Die Amyotrophe Lateralsklerose (ALS) ist eine fortschreitende Erkrankung des Nervensystems, bei der motorische Nervenzellen im Gehirn und Rückenmark zugrunde gehen. Dies führt zu einer zunehmenden Schwäche der Muskulatur und beeinträchtigt im Verlauf Bewegungen, Sprache, Schlucken und Atmung. Trotz großer wissenschaftlicher Fortschritte zählt ALS weiterhin zu den größten Herausforderungen der modernen Neurologie.
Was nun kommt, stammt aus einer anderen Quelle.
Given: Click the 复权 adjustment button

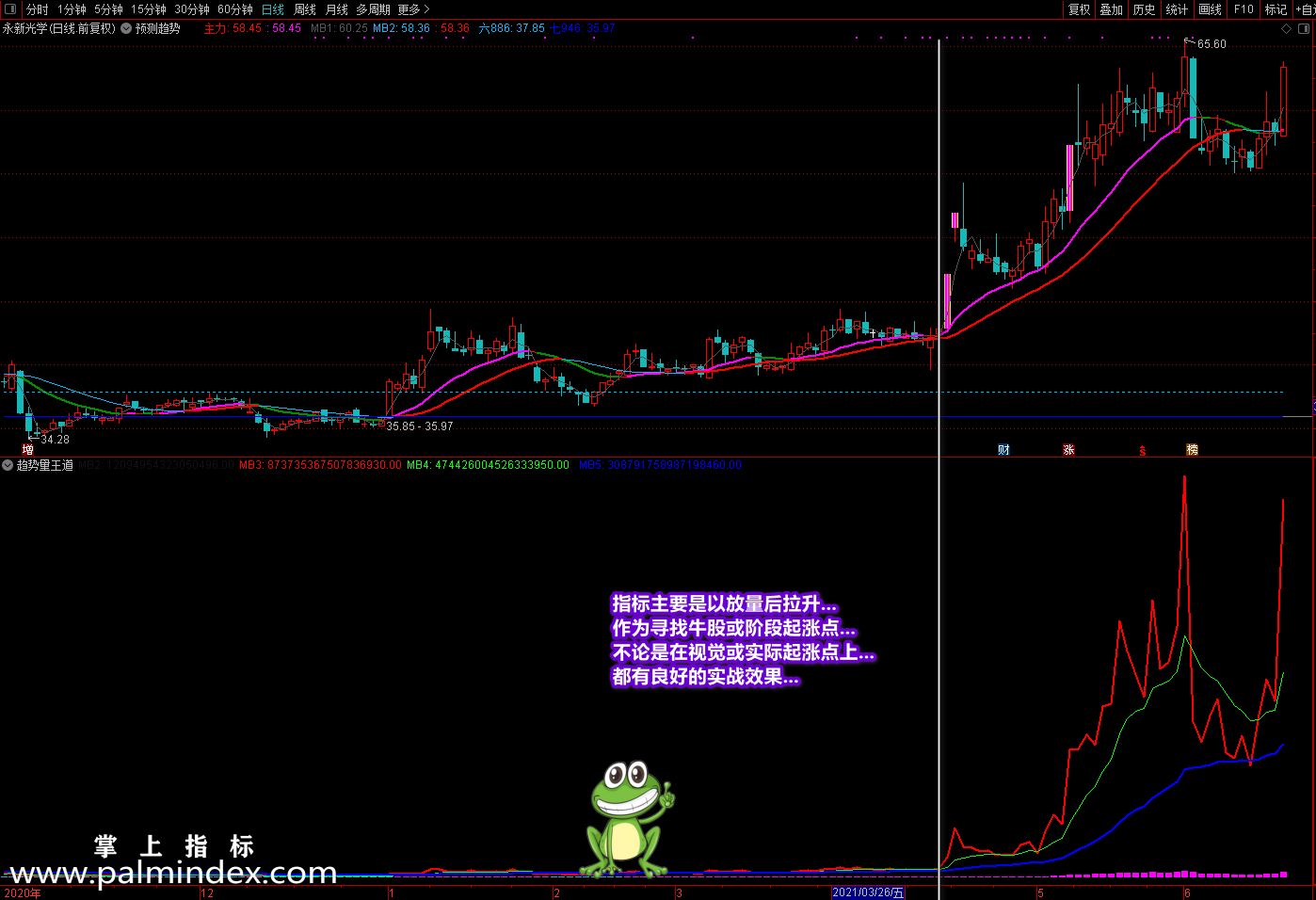Looking at the screenshot, I should point(1079,9).
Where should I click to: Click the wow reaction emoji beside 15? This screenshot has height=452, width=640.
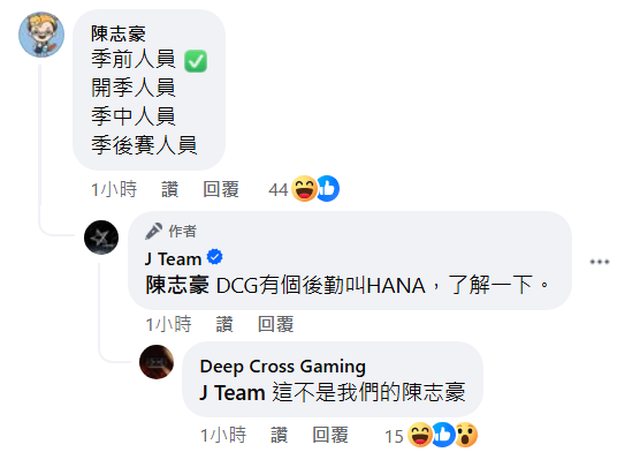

ALS ist keine einheitliche Erkrankung. Während bei einem Teil der Betroffenen genetische Ursachen nachgewiesen werden können, entsteht die Mehrzahl der Erkrankungen ohne eine einzelne erkennbare Ursache. Heute wird davon ausgegangen, dass dabei zahlreiche Faktoren zusammenwirken, darunter genetische Veranlagungen, (vorzeitige) Alterungsprozesse, Umweltfaktoren, Entzündungsmechanismen und Störungen des Zellstoffwechsels. Diese biologische Vielfalt spiegelt sich auch in den oft sehr unterschiedlichen Krankheitsverläufen wider.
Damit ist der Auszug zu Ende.